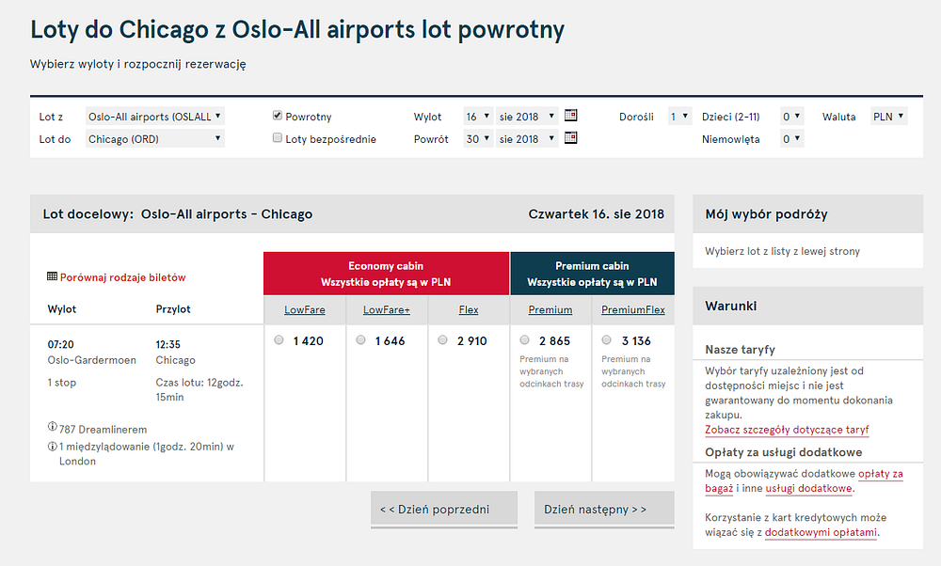Choose the PremiumFlex 3 136 fare
This screenshot has width=941, height=566.
(606, 340)
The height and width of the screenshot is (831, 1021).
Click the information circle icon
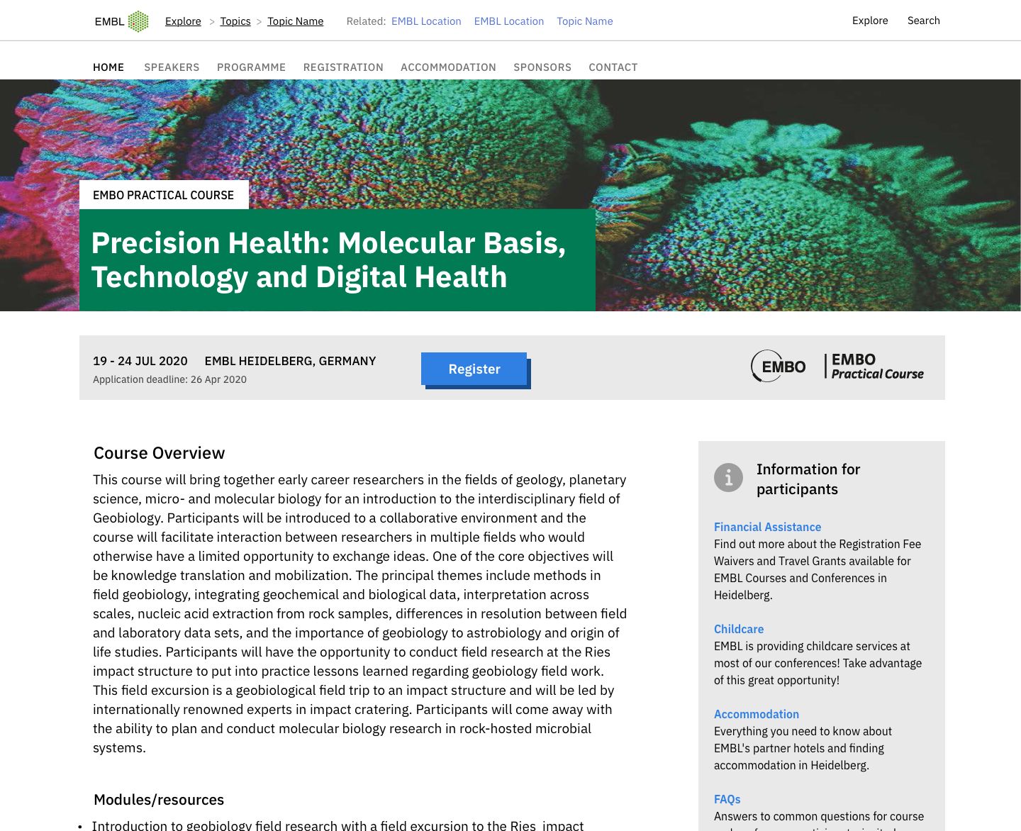point(728,478)
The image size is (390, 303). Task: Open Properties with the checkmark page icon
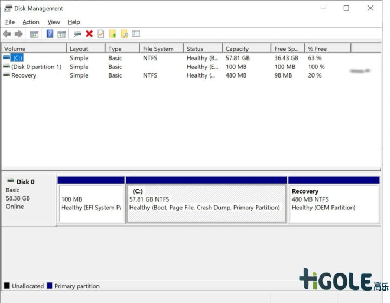pyautogui.click(x=101, y=34)
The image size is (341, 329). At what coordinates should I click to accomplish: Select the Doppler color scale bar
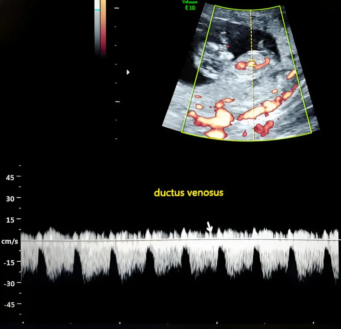point(100,28)
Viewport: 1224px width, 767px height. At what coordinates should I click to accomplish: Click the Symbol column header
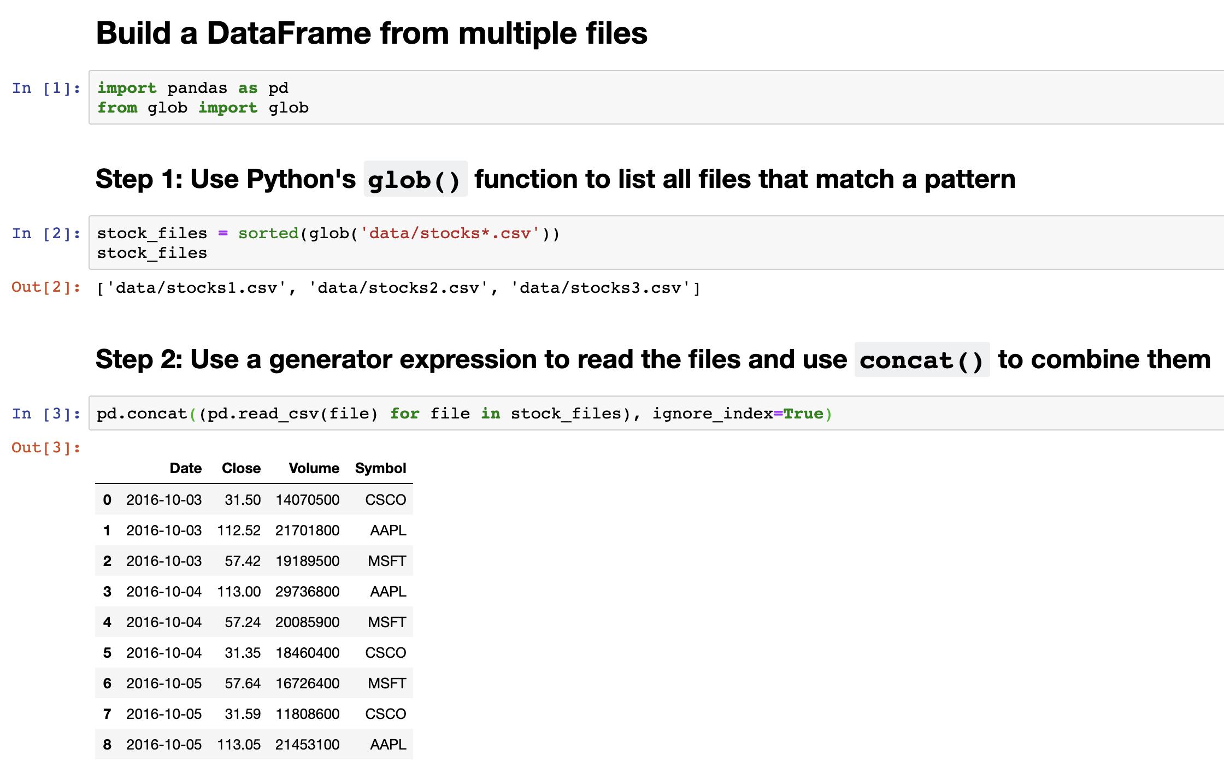380,468
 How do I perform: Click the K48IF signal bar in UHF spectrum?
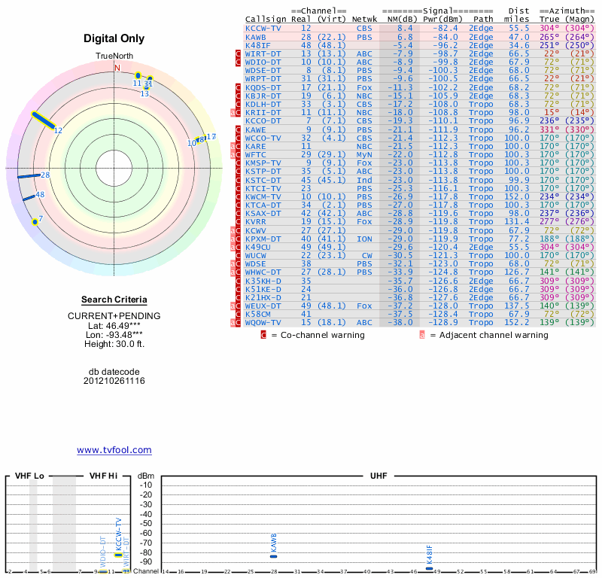pyautogui.click(x=429, y=568)
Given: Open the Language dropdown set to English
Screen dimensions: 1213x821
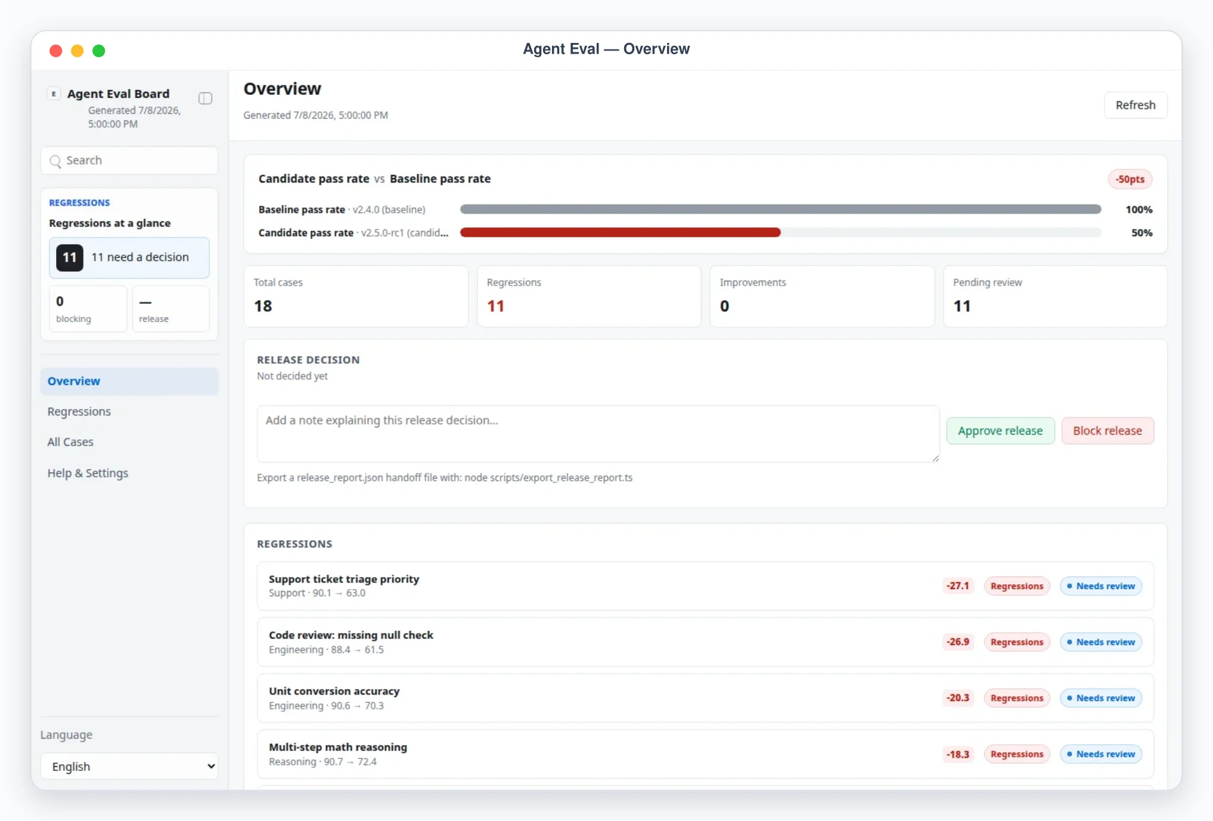Looking at the screenshot, I should tap(129, 767).
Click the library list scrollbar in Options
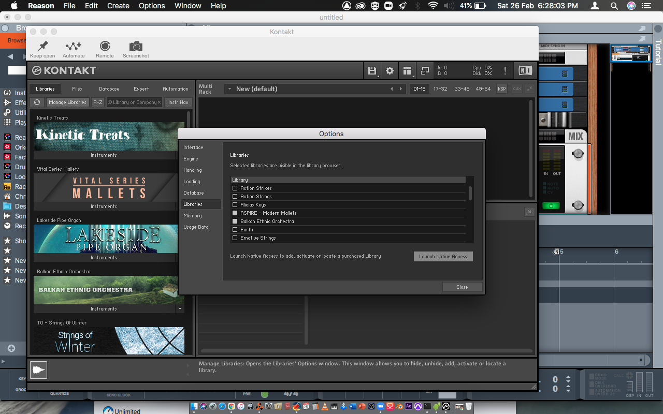 point(470,194)
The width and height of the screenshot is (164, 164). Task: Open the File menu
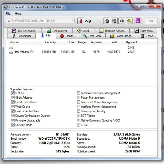[8, 14]
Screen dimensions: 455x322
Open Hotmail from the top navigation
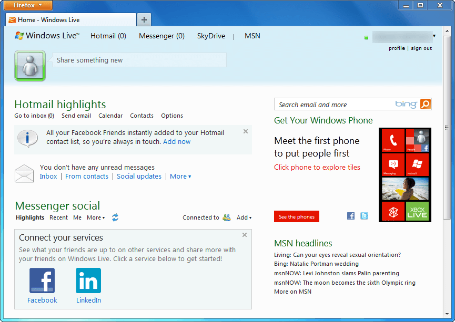(x=108, y=36)
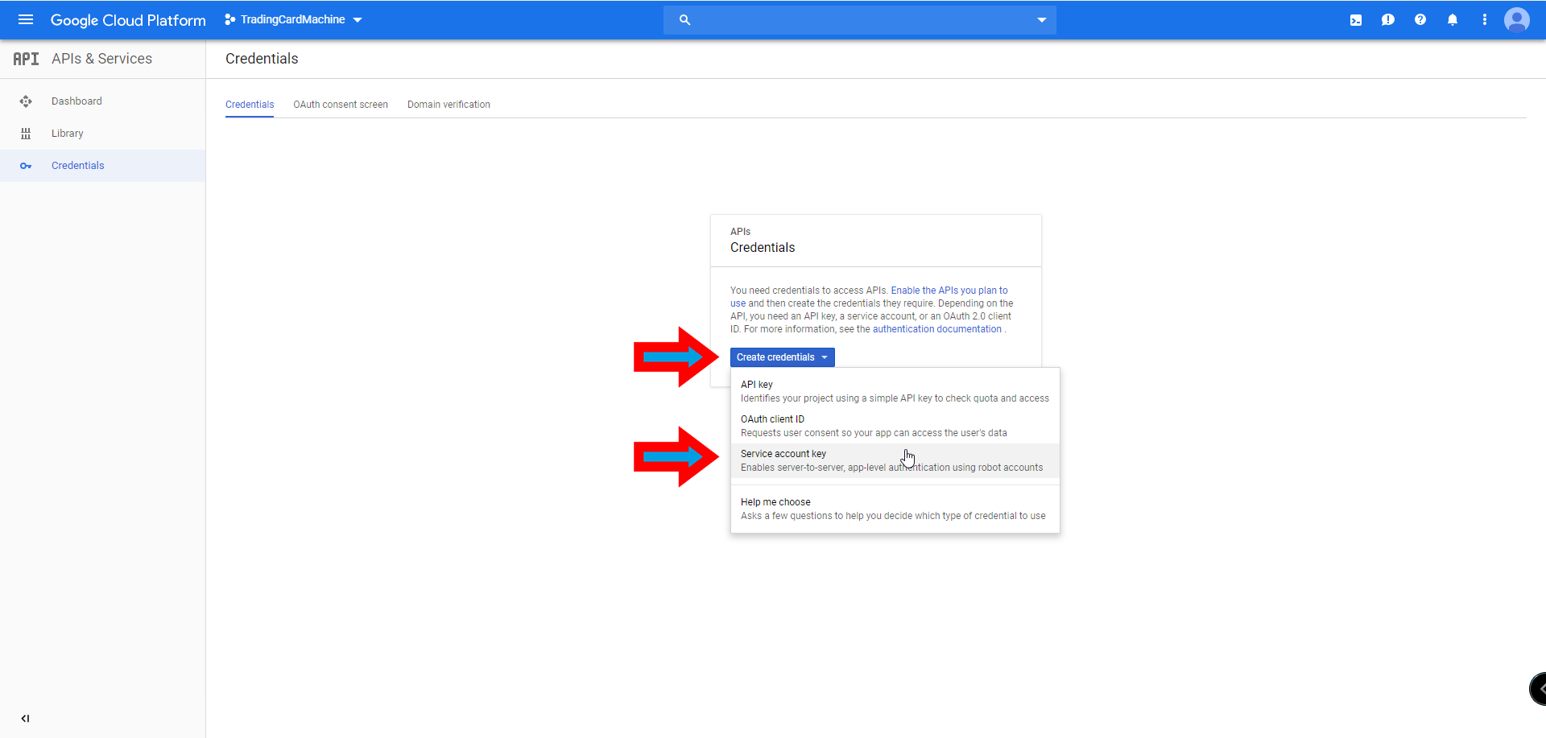Open the hamburger navigation menu
Screen dimensions: 1546x738
(26, 19)
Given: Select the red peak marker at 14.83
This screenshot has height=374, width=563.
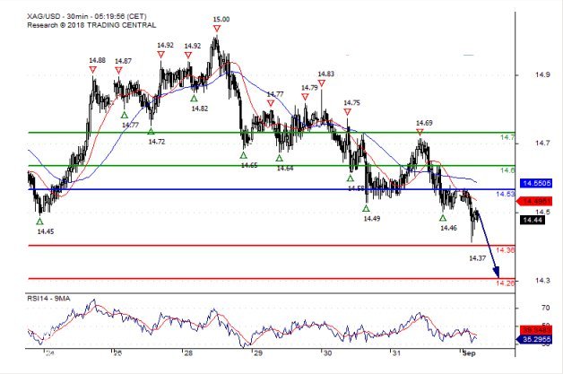Looking at the screenshot, I should [321, 83].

- - -

Rewrite the entries above with "coordinates" replaced by "spot" wherever it occurs, changing nothing else and leaving out the pictures.

ANSWER TO THE TASK »
Choose the PremiumFlex 3 136 fare
This screenshot has width=941, height=566.
(606, 340)
The height and width of the screenshot is (831, 1021).
Click the information circle icon
point(728,478)
The image size is (390, 303). Task: Open Properties with the checkmark page icon
pyautogui.click(x=101, y=34)
The image size is (341, 329). At what spot should I click to accomplish: Select the Doppler color scale bar
point(100,28)
Viewport: 1224px width, 767px height. At what spot should I click to accomplish: Click the Symbol column header
380,468
 How do I perform: Click the K48IF signal bar in UHF spectrum?
pyautogui.click(x=429, y=568)
Given: Open the Language dropdown set to English
Screen dimensions: 1213x821
Looking at the screenshot, I should tap(129, 767).
Click the library list scrollbar in Options
 point(470,194)
The width and height of the screenshot is (164, 164). Task: Open the File menu
[8, 14]
Screen dimensions: 455x322
Open Hotmail from the top navigation
(x=108, y=36)
Open the hamburger navigation menu
Screen dimensions: 1546x738
(26, 19)
Given: Select the red peak marker at 14.83
This screenshot has height=374, width=563.
Looking at the screenshot, I should [321, 83].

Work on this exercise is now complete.